725.155.5
Regelung der Gemeindebeiträge an Strassenentwässerungs-Anlagen des Kantons, die zu Kanalisationszwecken benützt werden
Regelung der Gemeindebeiträge an Strassenentwässerungs-Anlagen des Kantons, die zu Kanalisationszwecken benützt werden RRB vom 11. August 1939
1.
Wenn Gemeinden in neu zu erstellende Strassenentwässerungs- Anlagen Abwässer aus dem angrenzenden Gebiet einleiten wollen, so soll ihnen dies unter nachfolgenden Bedingungen gestattet werden: a) Die Gemeinden müssen über die Kosten der Ableitung des Strassenwassers und des ihr natürlicherweise zufliessenden Wassers hinausgehenden Kosten der Kanalisation tragen; b) die Gemeinden müssen das Eigentum und den künftigen Unterhalt der Strassenkanalisation übernehmen und befinden sich darnach, sofern die Kanalisation im Strassenkörper eingelegt ist, in der Rechtsstellung eines Leitungseigentümers, der die Bewilligung zur Einlegung einer Leitung in Strassengebiet erhalten hat; c) über derartige Abtretungen von Strassenkanalisationen ist mit jeder Gemeinde eine besondere Vereinbarung abzuschliessen, welche die erforderlichen Angaben über die örtliche Lage der Leitung enthalten soll.
2.
Bereits erstellte Strassenkanalisationen, die wegen ihrer Tiefenlage und ihrer Dimension für Hausanschlüsse geeignet sind, können den Gemeinden zu den gleichen Bedingungen abgetreten werden.
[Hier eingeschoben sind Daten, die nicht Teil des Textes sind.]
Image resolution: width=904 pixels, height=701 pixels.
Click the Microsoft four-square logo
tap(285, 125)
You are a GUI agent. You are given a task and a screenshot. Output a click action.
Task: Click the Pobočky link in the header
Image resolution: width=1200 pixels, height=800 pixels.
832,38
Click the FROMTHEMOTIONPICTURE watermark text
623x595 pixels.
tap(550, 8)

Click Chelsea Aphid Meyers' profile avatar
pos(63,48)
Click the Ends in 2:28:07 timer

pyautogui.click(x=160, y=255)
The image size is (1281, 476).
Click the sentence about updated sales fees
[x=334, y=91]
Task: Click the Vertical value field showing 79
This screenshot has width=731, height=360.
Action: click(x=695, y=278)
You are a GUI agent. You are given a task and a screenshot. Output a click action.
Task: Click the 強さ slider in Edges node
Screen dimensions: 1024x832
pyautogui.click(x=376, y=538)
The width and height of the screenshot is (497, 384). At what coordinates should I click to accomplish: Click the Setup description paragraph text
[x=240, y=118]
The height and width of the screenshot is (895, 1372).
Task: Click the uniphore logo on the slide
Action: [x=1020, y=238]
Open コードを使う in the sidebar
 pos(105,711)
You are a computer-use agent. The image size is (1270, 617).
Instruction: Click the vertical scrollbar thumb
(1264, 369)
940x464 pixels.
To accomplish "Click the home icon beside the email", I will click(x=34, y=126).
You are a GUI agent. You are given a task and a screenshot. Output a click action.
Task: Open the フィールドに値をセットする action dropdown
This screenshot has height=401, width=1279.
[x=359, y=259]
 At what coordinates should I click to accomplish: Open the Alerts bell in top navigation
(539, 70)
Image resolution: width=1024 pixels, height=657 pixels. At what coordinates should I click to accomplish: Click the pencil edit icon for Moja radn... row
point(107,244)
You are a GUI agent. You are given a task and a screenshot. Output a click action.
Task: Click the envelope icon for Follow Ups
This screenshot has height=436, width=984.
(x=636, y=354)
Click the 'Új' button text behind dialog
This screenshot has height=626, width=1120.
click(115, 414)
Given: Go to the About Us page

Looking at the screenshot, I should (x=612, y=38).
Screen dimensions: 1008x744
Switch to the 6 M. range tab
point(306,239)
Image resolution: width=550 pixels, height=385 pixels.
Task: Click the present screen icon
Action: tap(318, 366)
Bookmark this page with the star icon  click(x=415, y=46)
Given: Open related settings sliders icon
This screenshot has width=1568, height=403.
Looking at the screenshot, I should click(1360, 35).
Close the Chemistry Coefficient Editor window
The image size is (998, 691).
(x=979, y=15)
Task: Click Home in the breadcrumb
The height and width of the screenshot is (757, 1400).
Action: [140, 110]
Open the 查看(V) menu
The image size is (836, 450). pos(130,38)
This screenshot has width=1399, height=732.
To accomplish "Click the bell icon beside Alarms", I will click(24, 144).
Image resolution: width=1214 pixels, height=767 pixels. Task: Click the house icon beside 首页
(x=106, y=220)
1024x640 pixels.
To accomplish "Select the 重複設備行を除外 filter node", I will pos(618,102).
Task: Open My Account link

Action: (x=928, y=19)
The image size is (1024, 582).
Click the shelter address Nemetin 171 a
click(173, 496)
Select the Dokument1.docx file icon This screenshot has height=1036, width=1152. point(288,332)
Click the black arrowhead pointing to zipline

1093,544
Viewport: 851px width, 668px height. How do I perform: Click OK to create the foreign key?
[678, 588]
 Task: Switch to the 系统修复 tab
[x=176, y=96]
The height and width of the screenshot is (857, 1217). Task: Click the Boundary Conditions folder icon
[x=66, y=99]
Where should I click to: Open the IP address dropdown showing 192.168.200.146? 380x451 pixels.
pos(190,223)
Das Bau- Departement wird beauftragt, Erhebungen darüber anzustellen, welche Kanalisationen an Gemeinden abgetreten werden können, und die entsprechenden Verhandlungen einzuleiten.
3.
Die Rechtsverhältnisse an bisher schon abgetretenen Kanalisationen sind durch Vereinbarungen mit den Gemeinden festzustellen.
4.
Solange eine Gemeinde eine Kantonsstrassenkanalisation nicht zu Eigentum übernommen hat, fallen die Gebühren für private Anschlüsse an diese Kanalisation dem Staat zu und sind ihm von der Gemeinde zurückzuvergüten.